== PROBLEM REQUIREMENTS ==
A word-for-word copy of the entries, with images excluded, is the expected answer.

::: PROVIDED ENTRIES

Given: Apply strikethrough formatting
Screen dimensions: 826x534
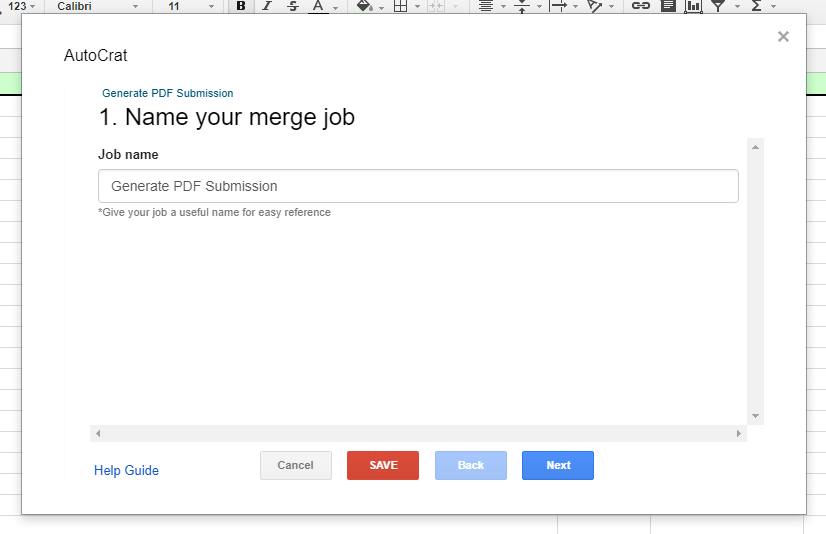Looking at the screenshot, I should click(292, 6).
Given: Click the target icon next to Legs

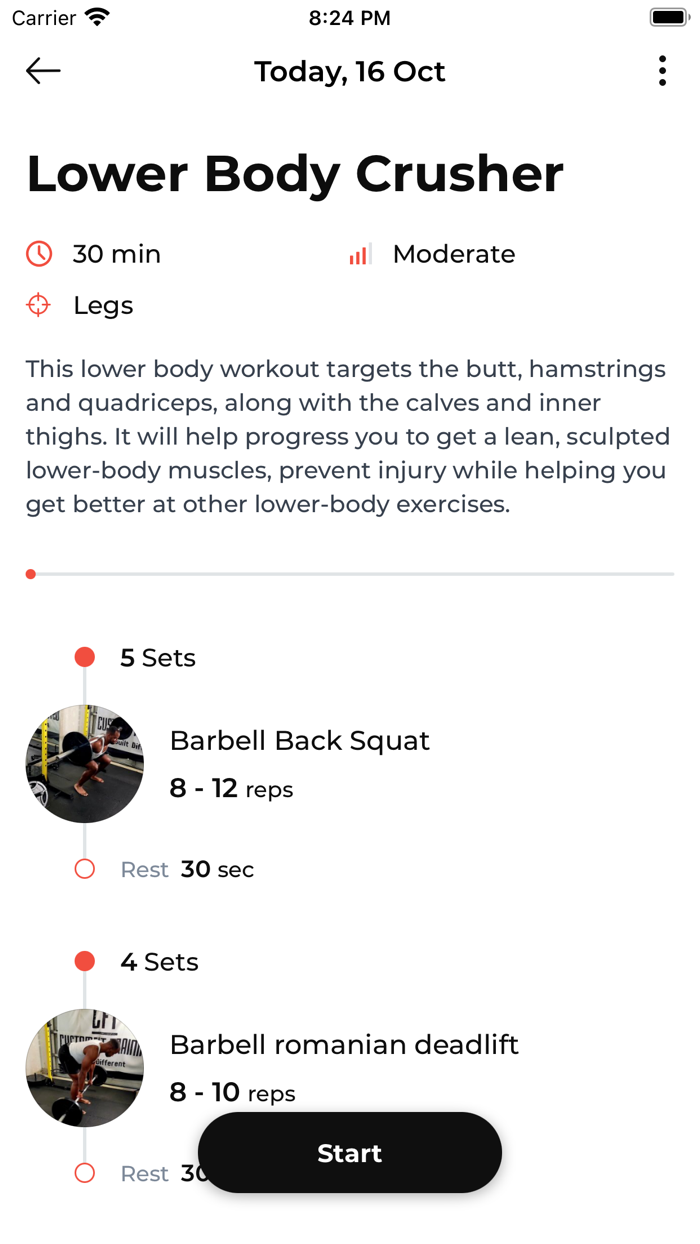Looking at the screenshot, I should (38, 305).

::::::

== SOLVED PROBLEM ==
Given: Apply strikethrough formatting
Screen dimensions: 826x534
Looking at the screenshot, I should click(292, 6).
Given: Click the target icon next to Legs

Looking at the screenshot, I should (38, 305).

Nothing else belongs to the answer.